▶ _WHAT YOU ARE ASKED TO DO_: The records follow. Filter them to the lines that hold "dropdown".

▶ _GIVEN ENTRIES_:
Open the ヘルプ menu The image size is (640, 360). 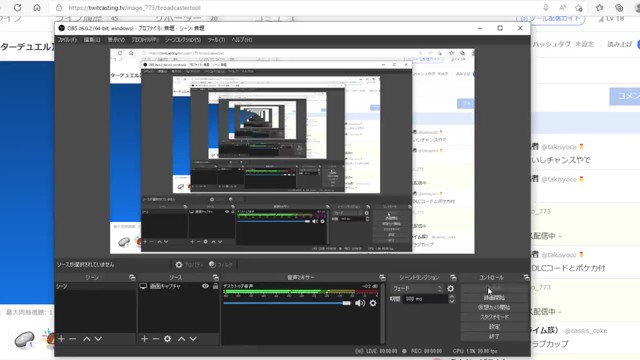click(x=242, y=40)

* * *

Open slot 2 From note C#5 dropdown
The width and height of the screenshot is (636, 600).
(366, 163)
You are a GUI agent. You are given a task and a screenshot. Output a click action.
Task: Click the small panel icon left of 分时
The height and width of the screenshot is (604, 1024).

* * *

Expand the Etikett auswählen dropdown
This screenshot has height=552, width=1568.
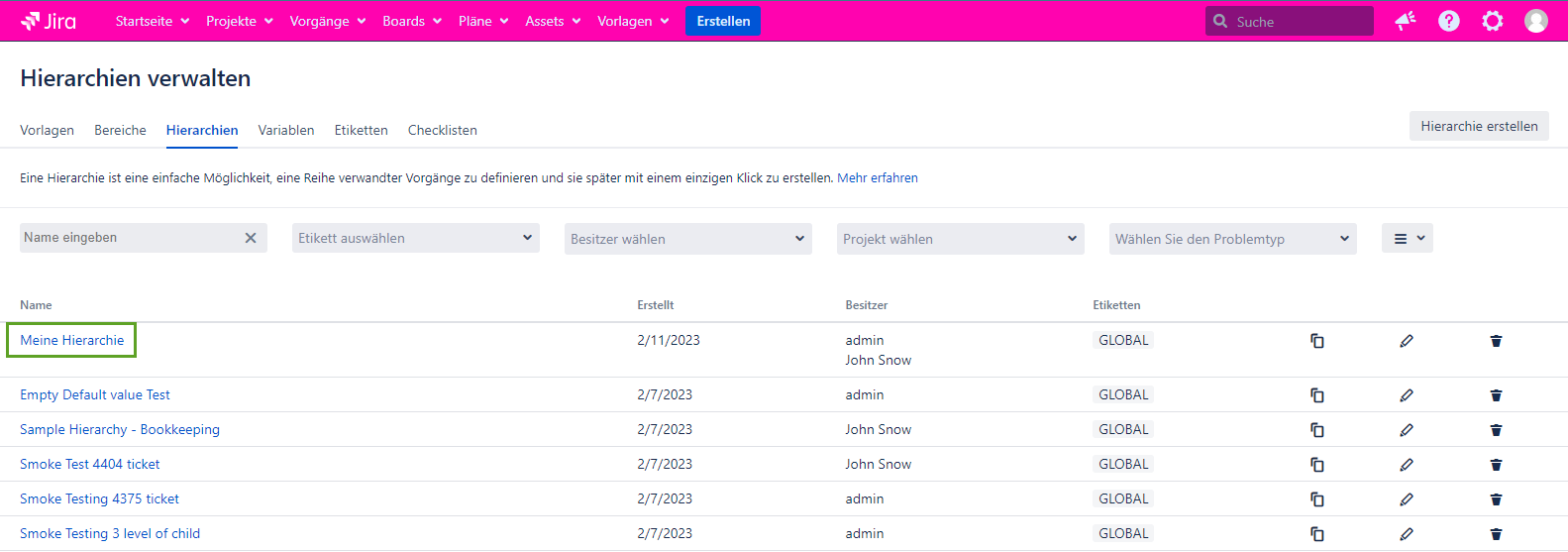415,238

▶ _RESPONSE BELOW_:
Open slot 2 From note C#5 dropdown
Expand the Etikett auswählen dropdown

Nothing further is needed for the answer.